Research Finds Broad Support For Raising Minimum Age To Buy Tobacco | Eastern North Carolina Now

    Publisher's note: The author of this post, Crystal Baity, is a contributor to ECU News Services.

    An East Carolina University researcher and colleagues at the University of North Carolina at Chapel Hill have found broad support for raising the minimum age for tobacco sales in North Carolina and across the country.

    Dr. Joseph G. Lee, assistant professor in the ECU College of Health and Human Performance, began working on the study as a doctoral student at the UNC Gillings School of Global Public Health. He joined ECU's faculty last fall.


Dr. Joseph G. Lee, assistant professor in the College of Health and Human Performance, and colleagues at the University of North Carolina at Chapel Hill conducted research that shows support for raising the minimum age for people to purchase tobacco products. (Photos by Cliff Hollis, ECU News Services)

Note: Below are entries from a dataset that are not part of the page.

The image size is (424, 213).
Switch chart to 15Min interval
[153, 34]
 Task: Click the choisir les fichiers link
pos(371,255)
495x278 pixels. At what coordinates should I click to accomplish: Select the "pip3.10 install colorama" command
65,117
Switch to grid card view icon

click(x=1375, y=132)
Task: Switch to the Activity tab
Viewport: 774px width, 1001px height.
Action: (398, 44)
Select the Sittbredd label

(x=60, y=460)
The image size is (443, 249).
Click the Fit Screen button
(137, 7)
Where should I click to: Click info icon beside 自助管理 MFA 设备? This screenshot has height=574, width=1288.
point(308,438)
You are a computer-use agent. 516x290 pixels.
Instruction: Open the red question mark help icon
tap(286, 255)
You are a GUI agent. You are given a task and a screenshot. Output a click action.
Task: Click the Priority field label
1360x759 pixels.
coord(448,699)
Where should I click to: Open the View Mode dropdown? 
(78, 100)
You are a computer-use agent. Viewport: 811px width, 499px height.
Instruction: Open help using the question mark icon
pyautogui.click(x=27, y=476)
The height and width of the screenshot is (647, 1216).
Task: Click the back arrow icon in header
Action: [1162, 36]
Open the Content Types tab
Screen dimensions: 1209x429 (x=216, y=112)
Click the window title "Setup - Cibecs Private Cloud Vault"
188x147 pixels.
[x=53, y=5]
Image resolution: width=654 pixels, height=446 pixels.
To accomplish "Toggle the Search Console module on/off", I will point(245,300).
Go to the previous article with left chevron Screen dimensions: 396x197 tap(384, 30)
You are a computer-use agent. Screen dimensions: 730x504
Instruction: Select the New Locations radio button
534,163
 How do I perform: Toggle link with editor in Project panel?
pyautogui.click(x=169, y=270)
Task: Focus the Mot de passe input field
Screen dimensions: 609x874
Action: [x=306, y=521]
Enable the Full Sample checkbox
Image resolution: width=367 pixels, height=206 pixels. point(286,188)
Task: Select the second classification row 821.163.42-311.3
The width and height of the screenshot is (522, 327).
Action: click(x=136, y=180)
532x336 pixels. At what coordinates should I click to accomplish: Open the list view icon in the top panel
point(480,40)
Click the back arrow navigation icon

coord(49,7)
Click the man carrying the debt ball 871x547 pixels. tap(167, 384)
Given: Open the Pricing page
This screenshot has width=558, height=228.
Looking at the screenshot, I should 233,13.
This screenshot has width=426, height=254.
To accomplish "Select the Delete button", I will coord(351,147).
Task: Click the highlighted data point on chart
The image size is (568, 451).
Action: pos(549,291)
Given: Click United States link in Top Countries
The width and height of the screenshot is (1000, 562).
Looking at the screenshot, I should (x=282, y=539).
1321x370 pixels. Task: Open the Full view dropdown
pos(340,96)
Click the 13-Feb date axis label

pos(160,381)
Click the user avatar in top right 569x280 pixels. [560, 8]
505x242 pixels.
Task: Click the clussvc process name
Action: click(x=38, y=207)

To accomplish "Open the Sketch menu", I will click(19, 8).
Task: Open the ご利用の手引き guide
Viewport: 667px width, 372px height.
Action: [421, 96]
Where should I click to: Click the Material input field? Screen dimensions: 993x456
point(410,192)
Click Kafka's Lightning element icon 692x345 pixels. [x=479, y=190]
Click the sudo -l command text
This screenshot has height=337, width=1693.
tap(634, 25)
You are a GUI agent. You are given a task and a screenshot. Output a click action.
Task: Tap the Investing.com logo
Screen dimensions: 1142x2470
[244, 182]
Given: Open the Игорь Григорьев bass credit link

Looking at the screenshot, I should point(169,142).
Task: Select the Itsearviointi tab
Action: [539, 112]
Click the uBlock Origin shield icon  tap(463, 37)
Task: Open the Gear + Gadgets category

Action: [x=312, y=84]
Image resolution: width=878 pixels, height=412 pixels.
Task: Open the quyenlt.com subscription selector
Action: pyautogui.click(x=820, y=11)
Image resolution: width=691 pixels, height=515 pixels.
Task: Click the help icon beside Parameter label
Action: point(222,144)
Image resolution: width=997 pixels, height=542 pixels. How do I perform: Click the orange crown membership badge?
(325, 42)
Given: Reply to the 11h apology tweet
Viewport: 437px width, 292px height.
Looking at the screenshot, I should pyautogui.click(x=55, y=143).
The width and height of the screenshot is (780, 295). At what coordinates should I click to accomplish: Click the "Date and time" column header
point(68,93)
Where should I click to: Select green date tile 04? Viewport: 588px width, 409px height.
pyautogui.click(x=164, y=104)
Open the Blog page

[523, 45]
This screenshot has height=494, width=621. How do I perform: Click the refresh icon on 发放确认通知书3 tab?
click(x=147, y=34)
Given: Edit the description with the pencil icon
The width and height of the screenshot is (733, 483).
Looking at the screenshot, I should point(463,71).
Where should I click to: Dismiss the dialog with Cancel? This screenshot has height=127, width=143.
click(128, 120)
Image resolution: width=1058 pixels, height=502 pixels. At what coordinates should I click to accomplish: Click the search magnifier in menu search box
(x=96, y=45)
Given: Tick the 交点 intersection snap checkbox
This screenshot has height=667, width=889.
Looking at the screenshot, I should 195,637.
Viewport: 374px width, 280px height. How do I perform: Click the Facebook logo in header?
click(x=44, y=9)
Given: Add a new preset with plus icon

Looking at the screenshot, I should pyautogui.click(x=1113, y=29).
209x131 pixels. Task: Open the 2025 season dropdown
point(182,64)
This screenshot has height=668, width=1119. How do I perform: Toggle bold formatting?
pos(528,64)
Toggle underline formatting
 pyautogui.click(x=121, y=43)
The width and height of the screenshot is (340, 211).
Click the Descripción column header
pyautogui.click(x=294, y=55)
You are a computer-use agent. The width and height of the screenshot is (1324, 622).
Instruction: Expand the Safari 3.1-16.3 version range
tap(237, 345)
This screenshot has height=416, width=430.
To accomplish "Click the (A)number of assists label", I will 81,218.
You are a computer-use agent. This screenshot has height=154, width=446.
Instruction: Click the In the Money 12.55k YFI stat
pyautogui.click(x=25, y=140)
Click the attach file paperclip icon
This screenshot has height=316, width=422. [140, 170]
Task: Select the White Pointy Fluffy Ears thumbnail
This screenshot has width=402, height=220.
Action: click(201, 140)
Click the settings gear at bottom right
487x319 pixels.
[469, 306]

    Lee and fellow researchers reported in the American Journal of Preventive Medicine on June 1 that a majority of adults support an increase in the legal age to purchase tobacco products in all regions of the country. They also found the most support for increasing the minimum age to 21 rather than 19 or 20. The legal age to buy tobacco products in North Carolina and most states is 18.

    "Bringing the minimum age for tobacco purchase up to the minimum age for alcohol makes a lot of sense given that tobacco use remains a leading cause of premature death in the United States," Lee said. "The number of preventable deaths from tobacco each year in the U.S. is more than double the entire population of both Pitt County and Lenoir County."

A discarded cigarette butt lies on a campus walkway.
    Researchers saw support across the nation regardless of how conservative or liberal the state participants lived in were, Lee said.

    "Even in regions with historically strong ties to tobacco growing and manufacturing, a strong majority of the public, including smokers, is in favor of raising the minimum legal age of tobacco sales," Lee said.

    In the study, researchers surveyed 4,880 adults aged 18 or older to learn their views on raising the minimum age of tobacco sales to 19, 20 or 21. The telephone survey was offered in both English and Spanish and conducted on landline and cell phones.

    A majority of people surveyed supported raising the minimum age in all regions of the country. Levels of support ranged from 59.6 percent in a seven-state Midwestern region that included Iowa and Kansas to 73.1 percent of residents in a four-state region of the South that included Texas and Louisiana. In the South Atlantic region, which included North Carolina, seven other states and the District of Columbia, 68.1 percent of people supported an increase.

    "With these findings, policy makers and public health advocates can move forward knowing that people in their states support raising the minimum legal age for selling tobacco products, and that this is an issue that is not viewed as partisan," said Dr. Adam O. Goldstein, a University of North Carolina Lineberger Comprehensive Cancer Center member and professor in the UNC School of Medicine Department of Family Medicine. "It seems to cross political lines, and it is one policy measure that the majority of those surveyed can agree on."